Marketing budgets hit record levels in 2014 but Bellwether warns of headwinds

While marketing budgets have increased for the ninth successive quarter with average growth rates reaching record levels, they are growing at a slower rate according to the latest Bellwether Report.


Meanwhile, the uncertainly of the unpredictable political in the UK and the EuroZone could be tempering optimism at the start of 2015.

The IPA Bellwether Report for the fourth quarter of 2014, released today (15 January), showed that 6.1% of companies had registered an increase in budgets during the quarter, though this was down from 12.6% in the third quarter of 2014 and the lowest rate since the first quarter of 2013.

Media performance

The highest increase in the fourth quarter was on online channels with growth of 15.1%, up from 14.5% in third quarter and the largest budget growth since the second quarter of 2013. Search also saw an increase of 15.7%, up from 9.4% in the third quarter of 2014, marking 22 consecutive quarters of growth.

Main media – TV, radio and press, for example advertising (6.7%), PR (6.6%), direct marketing (3.9%), events (2.4%), sales promotion (2.4%) and market research (0.6%) also recorded increases.

Outlook for 2015

Looking forward, in terms of spend; budgets for 2015/16 have been set at the highest level in eight years, with companies expecting a rise in their marketing budgets.

Chris Williamson, author of the Bellwether report and chief economist at Markit, says: “The further upward revision to budgets at the end of last year rounds off what looks to have been the best year in terms of marketing expenditure growth in the history of the Bellwether report, and 2015 could be even better. The planned increase in marketing budgets for the coming year is more aggressive than anything we’ve seen since data were first collected back in 2000.”
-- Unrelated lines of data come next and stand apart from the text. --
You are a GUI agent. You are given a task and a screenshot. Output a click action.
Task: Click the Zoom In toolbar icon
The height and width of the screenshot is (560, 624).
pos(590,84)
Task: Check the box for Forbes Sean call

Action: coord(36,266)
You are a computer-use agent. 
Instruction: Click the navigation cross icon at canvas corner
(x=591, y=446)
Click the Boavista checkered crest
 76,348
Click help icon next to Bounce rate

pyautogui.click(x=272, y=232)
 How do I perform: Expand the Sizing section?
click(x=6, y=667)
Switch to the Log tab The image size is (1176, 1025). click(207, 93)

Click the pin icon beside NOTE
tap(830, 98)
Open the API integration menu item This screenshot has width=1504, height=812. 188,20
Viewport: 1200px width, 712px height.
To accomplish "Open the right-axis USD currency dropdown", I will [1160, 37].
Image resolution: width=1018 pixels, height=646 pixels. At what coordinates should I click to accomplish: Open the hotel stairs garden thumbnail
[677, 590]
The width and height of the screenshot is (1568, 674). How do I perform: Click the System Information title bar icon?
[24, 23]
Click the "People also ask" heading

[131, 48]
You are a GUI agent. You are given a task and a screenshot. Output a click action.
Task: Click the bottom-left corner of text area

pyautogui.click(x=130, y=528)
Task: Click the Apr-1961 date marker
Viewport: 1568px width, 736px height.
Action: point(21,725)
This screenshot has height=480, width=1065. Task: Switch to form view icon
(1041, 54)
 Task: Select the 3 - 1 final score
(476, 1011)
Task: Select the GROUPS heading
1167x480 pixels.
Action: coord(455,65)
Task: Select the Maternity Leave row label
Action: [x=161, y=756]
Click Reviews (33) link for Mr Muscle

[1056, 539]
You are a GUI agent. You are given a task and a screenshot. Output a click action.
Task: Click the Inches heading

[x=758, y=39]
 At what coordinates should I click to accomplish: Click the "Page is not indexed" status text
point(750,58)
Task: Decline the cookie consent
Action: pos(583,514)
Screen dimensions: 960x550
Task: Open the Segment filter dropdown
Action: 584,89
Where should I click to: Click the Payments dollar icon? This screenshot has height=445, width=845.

Thirty per cent of companies are anticipating a rise in their marketing budgets in 2015/16 relative to 2014/15 levels according to the report, with events, PR and main media expected to benefit most from the uplift.

The report also predicts 4.1% growth in UK ad spend in 2015.

However, the Advertising Association and the World Research Advertising Center (WARC) predicted growth of 5.7% for 2015 earlier this week, which is down from the 6.5% forecast last year. Their report forecast spend will be lower across all advertising sector, including TV, radio, Internet and mobile, with higher growth only expected for digital news and magazine brands, broadcaster VOD and cinema.

They have also adjusted predictions for their 2014 results, which will be released in May, from 6.4% to 5.8%.

Election uncertainty could affect budgets

The slowing growth may be a reflection of heightened caution towards a the unsettled wider economy, although optimism towards the future financial prospects of companies has improved since last quarter, with 30.7% of companies growing more optimistic compared to three months ago, according to the Bellwether Report. This figure, however, is down from 38.6% in 2014.

“It’s clear that business optimism has cooled,” Williamson says. “Given the upcoming general election, the likelihood of interest rates starting to rise in 2015 and ongoing worries about the Eurozone, it’s not surprising that we are seeing companies report increased uncertainty about the year ahead. We’re therefore forecasting a further solid rise in marketing and advertising spend in 2015, but expect that 2014 will prove to have been the high-water mark in terms of growth in the current upturn.”

Paul Bainsfair, IPA director general says that in the long run, maintaining share of voice will drive brand growth and win market share.

“While it is inevitable that the current wider economic uncertainty and geopolitical unrest is starting to impact decisions regarding marketing budgets, it will be interesting to see which companies will weather this best,” he says.